If it seems times have changed, they have. Hardly anyone dated at 13 when we were growing up. Back then, dating began when teens became licensed drivers and a guy could pick a girl up and take her out for the evening. No one wanted to date if it meant being driven around town by their parents! So how did dating in middle school become the new norm?
Certainly, media has played a huge role in shaping kids’ expectations about dating and coupling. TV shows, movies, and music focus almost exclusively on pairing off, hooking up, and finding love. Even media content for very young kids contains hypersexual messages that play up themes of romantic coupling.
We can also blame the marketing phenomenon known as “age compression,” or KGOY (Kids Getting Older Younger). Marketers created this concept as a way to expand the audience of available consumers. By promoting what formerly were teen behaviors among preteens and targeting them with advertising, they broadened the base of movie-going, dinner-buying consumers.
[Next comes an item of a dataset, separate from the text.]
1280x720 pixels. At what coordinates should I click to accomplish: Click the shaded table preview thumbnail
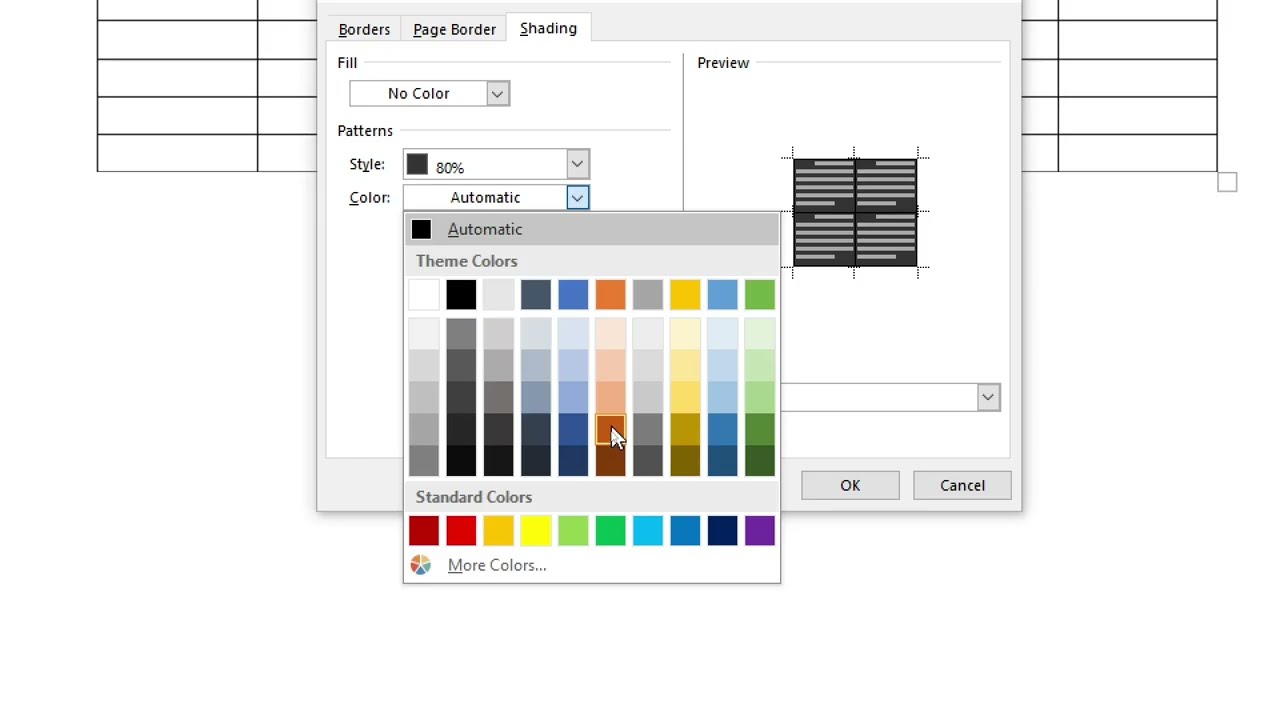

Despite these cultural trends, and notwithstanding adolescent hormones that rage by the eighth grade, 13 still is too early for dating. Dating promotes the expectation of coupling, and in our hypersexual culture, this is dangerous territory.
Your rules for socializing are perfectly reasonable. Young teens need the freedom to hang out with friends—girls and guys—without the pressure of pairing off. School dances or church functions allow for the occasional “date,” and this is a healthy way to practice socializing in a more formal setting. Otherwise, the limits you have set for your daughter are not burdensome. In fact, she may secretly appreciate that you have set boundaries on her availability for becoming more involved with a boy.
However, the key to making your policy work is open, supportive communication. You must acknowledge that your rules are different from other families’ rules and thank her for complying with them. Talk to her about what’s happening socially among her friends without sounding judgmental so she’ll confide in you. When you hear about couples who break up and are brokenhearted, you might say, “That’s exactly why we don’t want you pairing off at this age. It can be really hard to have your feelings hurt that way, and we don’t see how it would benefit you to go through that at 13.”
When your daughter understands that you’re not trying to spoil her fun but instead protecting her from things that she’s too young to experience, she’s likely to appreciate your limits, even if they seem difficult. Don’t make your policy seem like a punishment, but rather, reassure your daughter that you know what’s best for her.
Parental rules are made in love and reflect your care and concern. Teens who must abide by rules are lucky and well-loved!